E. Kegunaan Penelitian

1. Bagi Penulis

Berguna untuk menambah pengetahuan, wawasan dan pemahaman tentang

penerapan alasan pembenar yang berangkat dari rasa kemanusian, guna

menciptakan rasa keadilan di dalam kehidupan bermasyarakat

2. Bagi Masyarakat

Penulisan hukum ini diharapkan dapat memberikan informasi serta

pengetahuan kepada masyarakat khususnya masyarakat awam tentang hak

yang diberikan negara terhadap mereka sebagai hak asasi yang tidak boleh

10

dikurangi dalam keadaan apapun.dan merupakan hal utama yang harus

diberikan negara terhadap warga negaranya.

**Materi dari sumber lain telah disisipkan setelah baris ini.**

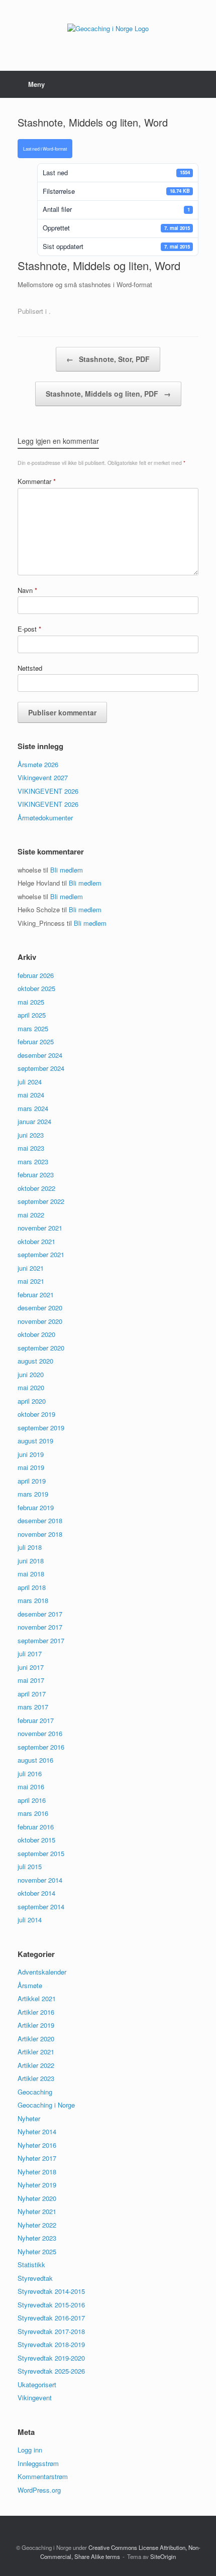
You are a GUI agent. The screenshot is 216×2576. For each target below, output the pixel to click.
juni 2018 (31, 1560)
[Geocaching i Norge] (108, 28)
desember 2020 (40, 1307)
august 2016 (35, 1760)
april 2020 (32, 1401)
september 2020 (41, 1348)
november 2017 (40, 1627)
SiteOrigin (163, 2556)
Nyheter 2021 (37, 2211)
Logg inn (30, 2450)
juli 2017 (30, 1653)
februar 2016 (36, 1826)
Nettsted (30, 668)
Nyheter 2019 (37, 2184)
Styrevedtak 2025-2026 (51, 2371)
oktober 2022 (36, 1188)
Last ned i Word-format (45, 149)
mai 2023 (31, 1148)
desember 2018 (40, 1520)
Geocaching (35, 2092)
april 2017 (32, 1693)
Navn (27, 590)
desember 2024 (40, 1055)
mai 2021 (31, 1281)
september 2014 (41, 1906)
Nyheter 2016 (37, 2145)
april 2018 (32, 1587)
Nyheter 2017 (37, 2158)
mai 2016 (31, 1786)
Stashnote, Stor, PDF (108, 359)
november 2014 (40, 1880)
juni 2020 (31, 1374)
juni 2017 (31, 1667)
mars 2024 (33, 1108)
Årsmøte (30, 1985)
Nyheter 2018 (37, 2171)
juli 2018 (30, 1547)
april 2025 (32, 1015)
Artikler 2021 (36, 2051)
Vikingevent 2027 (43, 777)
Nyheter (29, 2118)
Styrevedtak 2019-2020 (51, 2358)
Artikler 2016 (36, 2012)
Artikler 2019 (36, 2025)
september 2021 (41, 1254)
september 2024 (41, 1068)
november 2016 (40, 1733)
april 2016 (32, 1800)
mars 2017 (33, 1706)
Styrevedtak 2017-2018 (51, 2331)
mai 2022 (31, 1214)
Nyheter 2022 (37, 2225)
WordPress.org (39, 2490)
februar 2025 (36, 1041)
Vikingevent (35, 2397)
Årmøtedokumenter (45, 817)
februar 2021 (36, 1294)
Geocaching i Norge (46, 2105)
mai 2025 (31, 1002)
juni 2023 (31, 1135)
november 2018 (40, 1534)
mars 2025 (33, 1028)
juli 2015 (30, 1866)
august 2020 (35, 1361)
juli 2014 (30, 1919)
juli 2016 (30, 1773)
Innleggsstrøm (38, 2463)
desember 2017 (40, 1614)
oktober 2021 (36, 1241)
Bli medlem (66, 870)
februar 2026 (36, 975)
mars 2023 (33, 1161)
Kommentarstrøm (43, 2476)
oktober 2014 (36, 1893)
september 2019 (41, 1427)
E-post (29, 629)
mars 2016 (33, 1813)
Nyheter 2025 (37, 2251)
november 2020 (40, 1321)
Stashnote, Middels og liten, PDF (108, 394)
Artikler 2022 (36, 2065)
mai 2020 (31, 1387)
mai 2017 (31, 1680)
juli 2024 (30, 1081)
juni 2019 (31, 1454)
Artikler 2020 (36, 2038)
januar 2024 (34, 1121)
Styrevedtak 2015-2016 (51, 2304)
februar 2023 (36, 1174)
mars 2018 (33, 1600)
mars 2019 (33, 1494)
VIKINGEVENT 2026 (48, 791)
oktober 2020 (36, 1334)
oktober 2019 (36, 1414)
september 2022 (41, 1201)
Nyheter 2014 (37, 2131)
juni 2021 (31, 1268)
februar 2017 (36, 1720)
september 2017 (41, 1640)
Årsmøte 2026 (38, 764)
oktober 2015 (36, 1840)
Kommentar (37, 481)
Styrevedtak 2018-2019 (51, 2344)
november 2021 (40, 1228)
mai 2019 (31, 1467)
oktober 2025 (36, 988)
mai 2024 (31, 1094)
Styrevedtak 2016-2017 (51, 2317)
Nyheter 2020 (37, 2198)
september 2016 (41, 1747)
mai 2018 (31, 1573)
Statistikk (31, 2264)
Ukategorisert (37, 2384)
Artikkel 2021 (37, 1998)
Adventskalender (42, 1972)
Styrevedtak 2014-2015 (51, 2291)
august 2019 (35, 1440)
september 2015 (41, 1853)
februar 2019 (36, 1507)
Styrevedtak (35, 2278)
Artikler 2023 (36, 2078)
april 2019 (32, 1481)
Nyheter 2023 (37, 2238)
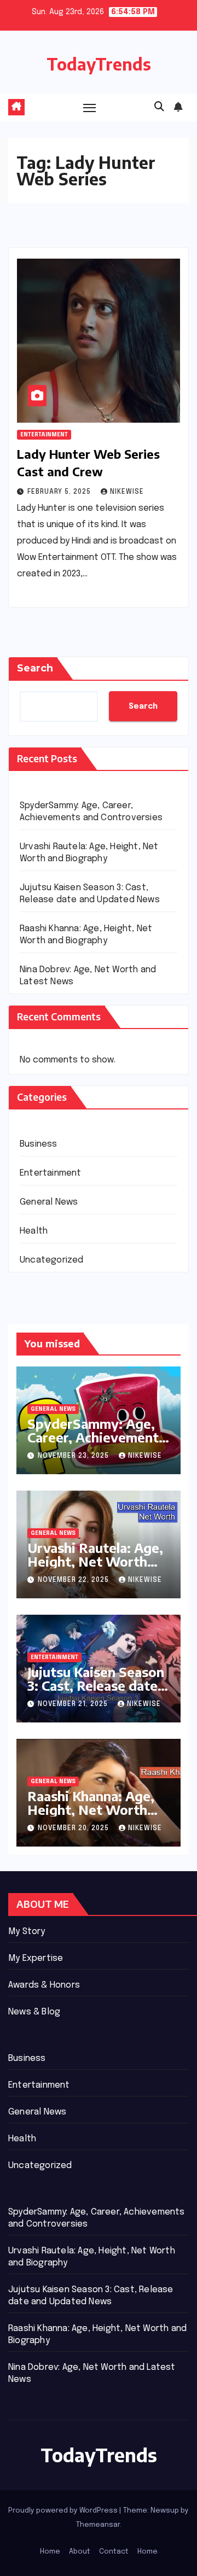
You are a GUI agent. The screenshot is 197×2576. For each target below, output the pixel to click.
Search (35, 668)
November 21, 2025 (74, 1704)
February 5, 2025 (60, 492)
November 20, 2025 (74, 1828)
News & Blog (34, 2012)
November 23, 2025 (74, 1456)
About (79, 2551)
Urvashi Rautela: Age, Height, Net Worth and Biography (95, 1561)
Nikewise (127, 492)
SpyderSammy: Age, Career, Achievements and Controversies (96, 1437)
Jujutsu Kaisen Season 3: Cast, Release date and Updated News (95, 1685)
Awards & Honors (44, 1985)
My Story (26, 1931)
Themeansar (98, 2524)
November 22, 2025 (74, 1580)
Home (50, 2551)
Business (38, 1144)
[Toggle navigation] (90, 107)
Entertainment (44, 434)
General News (49, 1202)
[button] (159, 107)
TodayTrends (99, 64)
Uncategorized (52, 1260)
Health (34, 1231)
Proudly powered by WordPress (63, 2510)
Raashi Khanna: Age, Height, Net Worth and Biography (90, 1809)
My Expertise (35, 1958)
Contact (114, 2551)
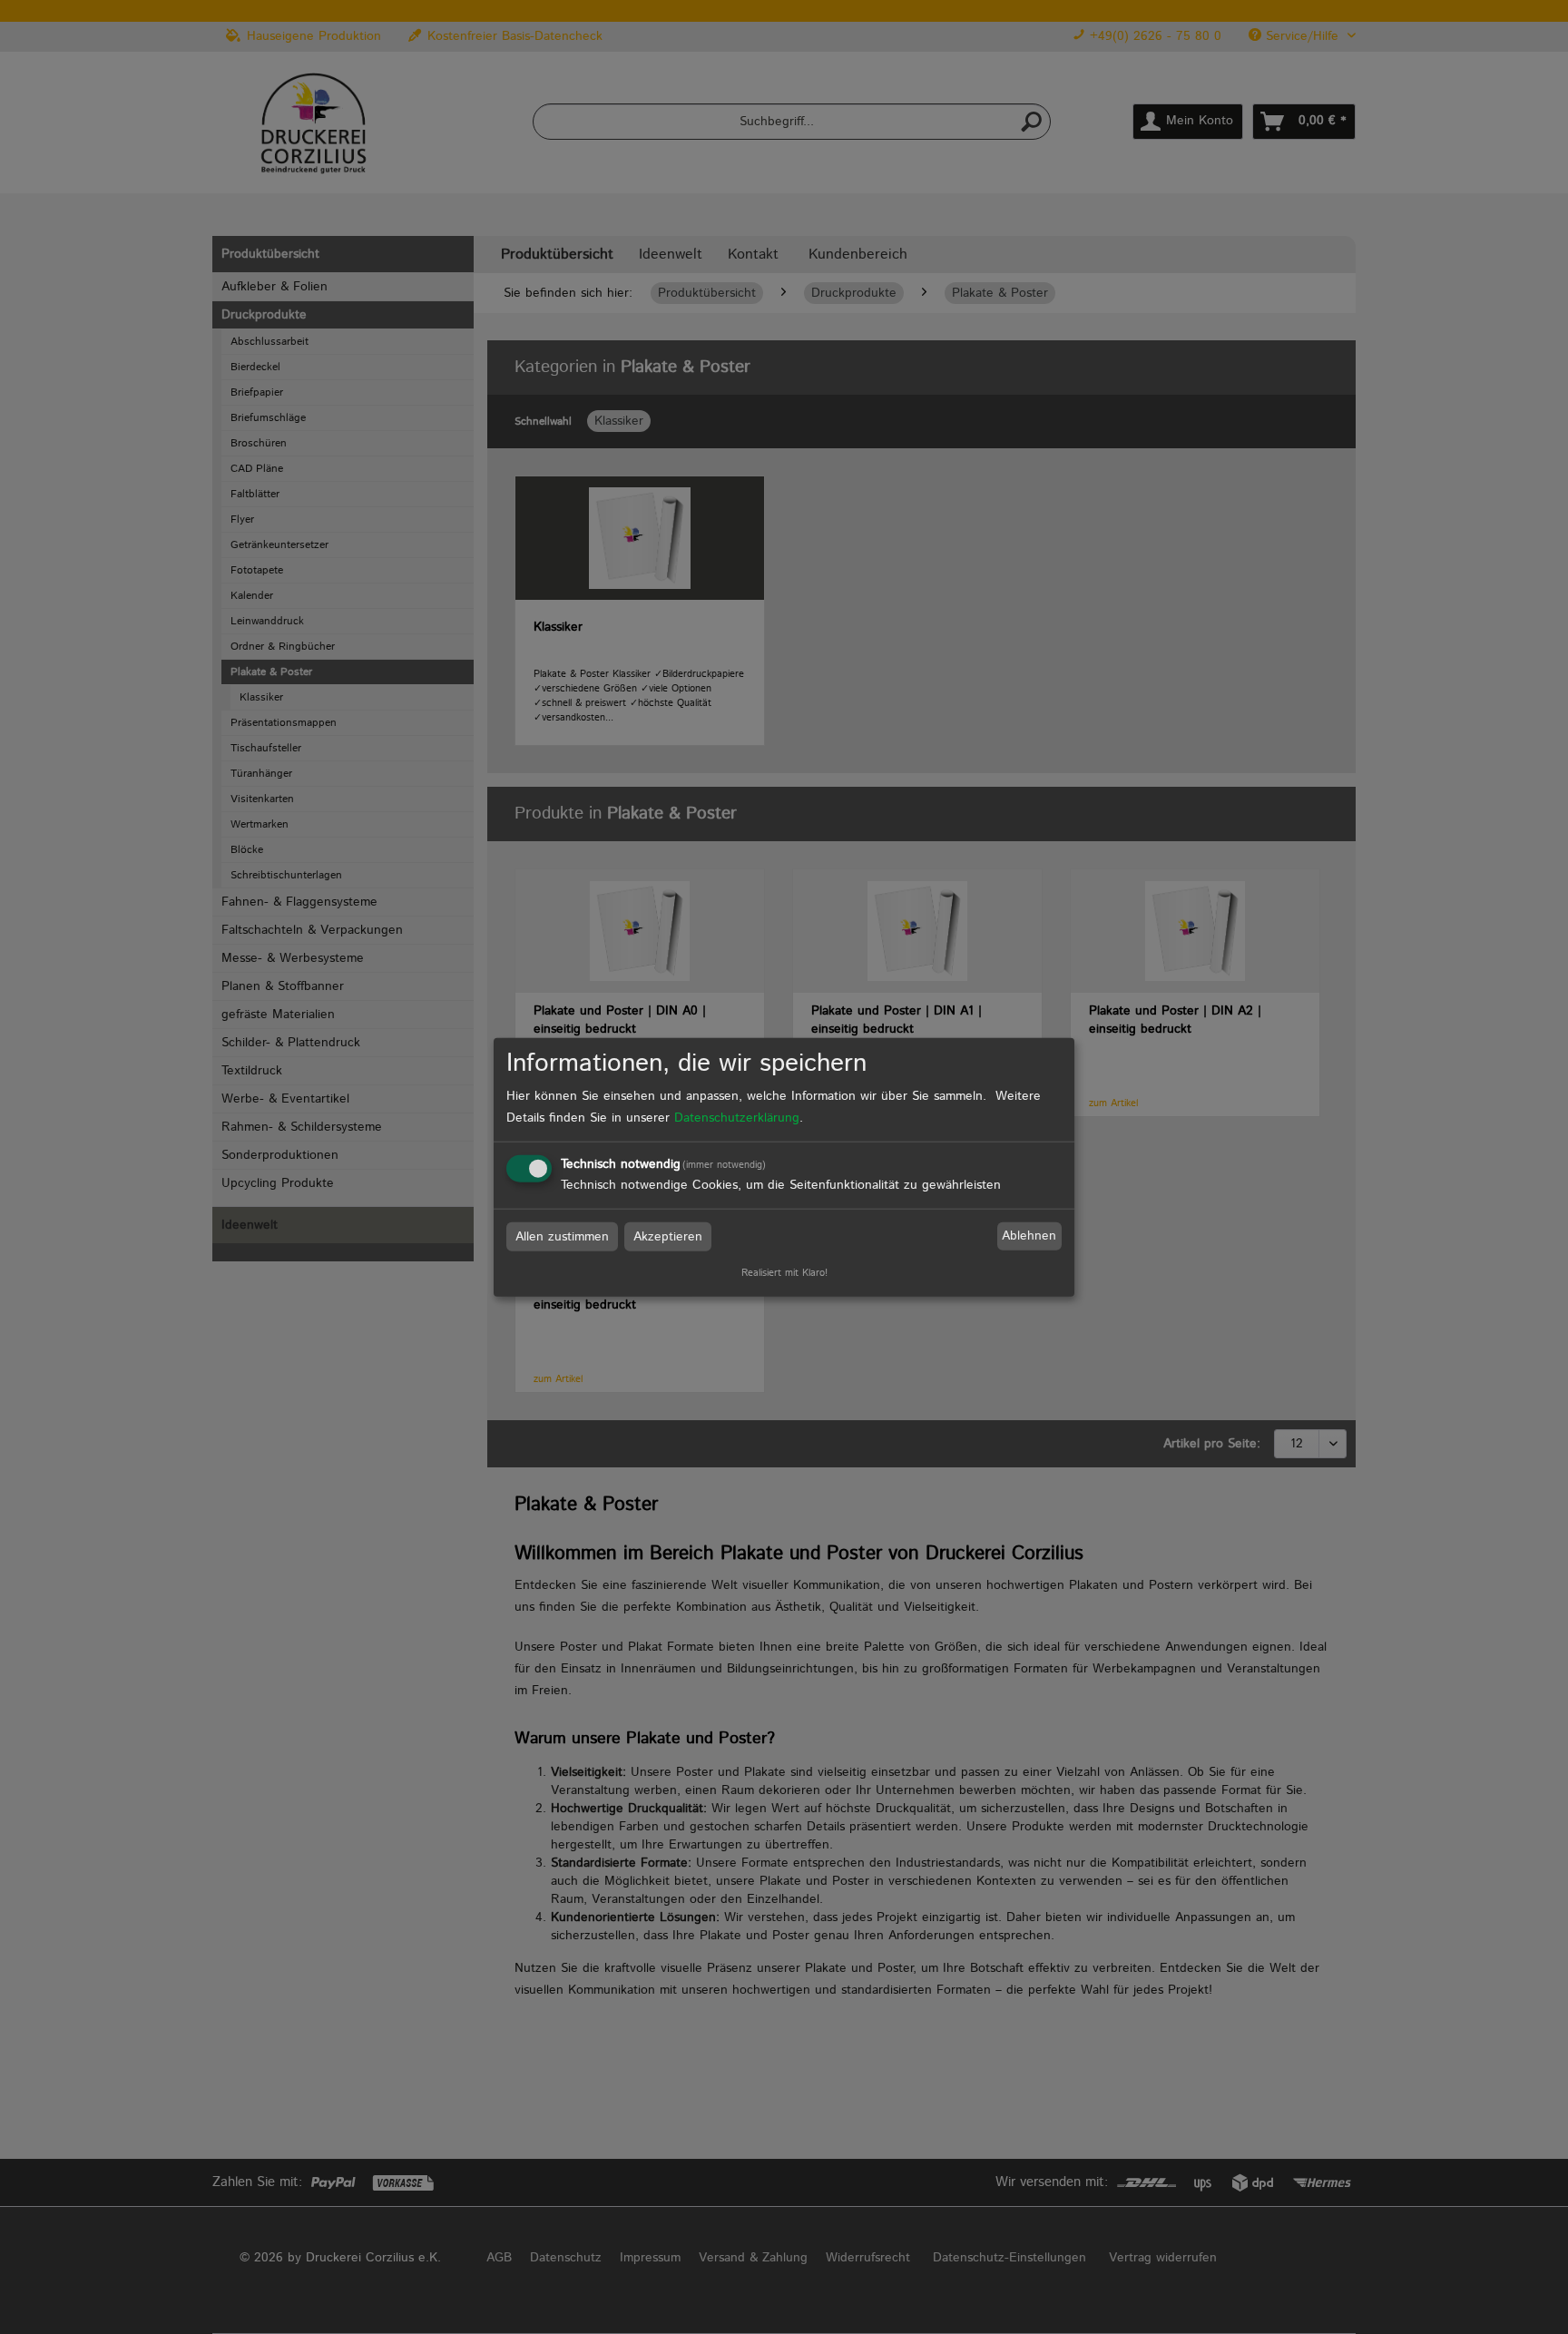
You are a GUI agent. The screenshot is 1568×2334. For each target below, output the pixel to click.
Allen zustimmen (562, 1236)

3. Bagi Instansi penegak hukum

Penulisan hukum ini diharapkan dapat memberikan masukan bagi instansi

penegak hukum khususnya hakim yang mana dalam hal ini pemegang

kekuasaan atas kewenangannya dalam memutus perkara hukum terutama

kasus pidana sesuai amanah dari undang-undang sehingga segala macam

putusan yang di tetapkan oleh majelis hakim dapat diterima serta mampu

mencerminkan rasa keadilan dimasyarakat.

4. Bagi Pemerintah

Penulisan hukum ini diharapkan dapat memberikan masukan bagi pemerintah

khususnya dewan legislatif agar lebih konkret dan tidak ambigu dalam

membuat peraturan perundang-undangan sehingga tidak terjadi pertentangan

dan benturan antara Undang-Undang yang satu dengan yang lain,sehingga

proses penegakan hukum dapat berjalan dengan sebagai mana mestinya.

F. Metode Penelitian

Metode penelitian menjadi hal yang penting untuk memberikan gambaran

sistematika berfikir sehingga penulisan skripsi ini dapat dipertanggung

jawabkan secara ilmiah. Adapun penulisan skripsi ini menggunakan metode

sebagai berikut:

11

1. Metode Pendekatan

Penulis menggunakan metode pendekatan yuridis normatif yaitu

pendekatan yang mempunyai maksud dan tujuan untuk mengkaji

perundang-undangan dan peraturan yang berlaku dan juga kajian teoritis

dari literatur yang ada yang kemudian dihubungkan dengan permasalahan

yang menjadi pokok pembahasan yang dibahas di dalam penulisan skripsi

ini. Penulisan hukum ini menganalisa peraturan perundang-undangan dan

juga kajian teoritis dari literatur yang berkaitan dengan penerapan alasan

pembenar dengan dasar kemanusiaan terhadap kasus korupsi yang mana

dalam penulisan skripsi ini penulis mengambil Putusan Mahkamah Agung

Nomor 2088 K/Pid.sus/2012 terkait kasus Tindak Pidana Korupsi yang

dilakukan oleh terdakwa Drg.Cholil M.Kes selaku Direktur RSUD

Brigjend H,Hasan Basry Kabupaten Hulu sungai – kandangan.

2. Jenis Bahan Hukum

a. Bahan Hukum Primer

Bahan hukum primer adalah bahan hukum yang diperoleh dari hukum

positif atau peraturan perundang-undangan. Bahan hukum primer yang

digunakan antara lain yaitu:

1. Undang-Undang Dasar Negara Republik Indonesia Tahun 1945

2. Undang-Undang Nomor 39 Tahun 1999 tentang Hak Asasi Manusia

3. Kitab Undang-Undang Hukum Pidana.

4. Undang -Undang Nomor 44 Tahun 2009 tentang Rumah Sakit.

12

5. Undang-Undang Nomor 20 Tahun 2001 tentang Tindak Pidana

Korupsi

b. Bahan Hukum Sekunder

Sumber bahan hukum sekunder yaitu bahan hukum yang mendukung

bahan hukum primer yang diperoleh dengan cara studi dokumen. Yang

dimaksud studi dokumen yaitu mempelajari permasalahan melalui buku-

buku, literature jurnal hukum, internet, media massa, makalah dan

bahan-bahan lainnya yang berkaitan dengan materi penulisan.

c. Bahan Hukum Tersier

Sumber bahan hukum tersier yaitu bahan hukum yang dapat

memberikan petunjuk, informasi dan penjelasan terhadap bahan hukum

primer dan sekunder, diperoleh dari Ensiklopedia, kamus, dan lain-lain

untuk mengetahui pengertian secara baku dari suatu istilah yang terkait

dengan masalah yang dibahas oleh penulis dalam penulisan hukum.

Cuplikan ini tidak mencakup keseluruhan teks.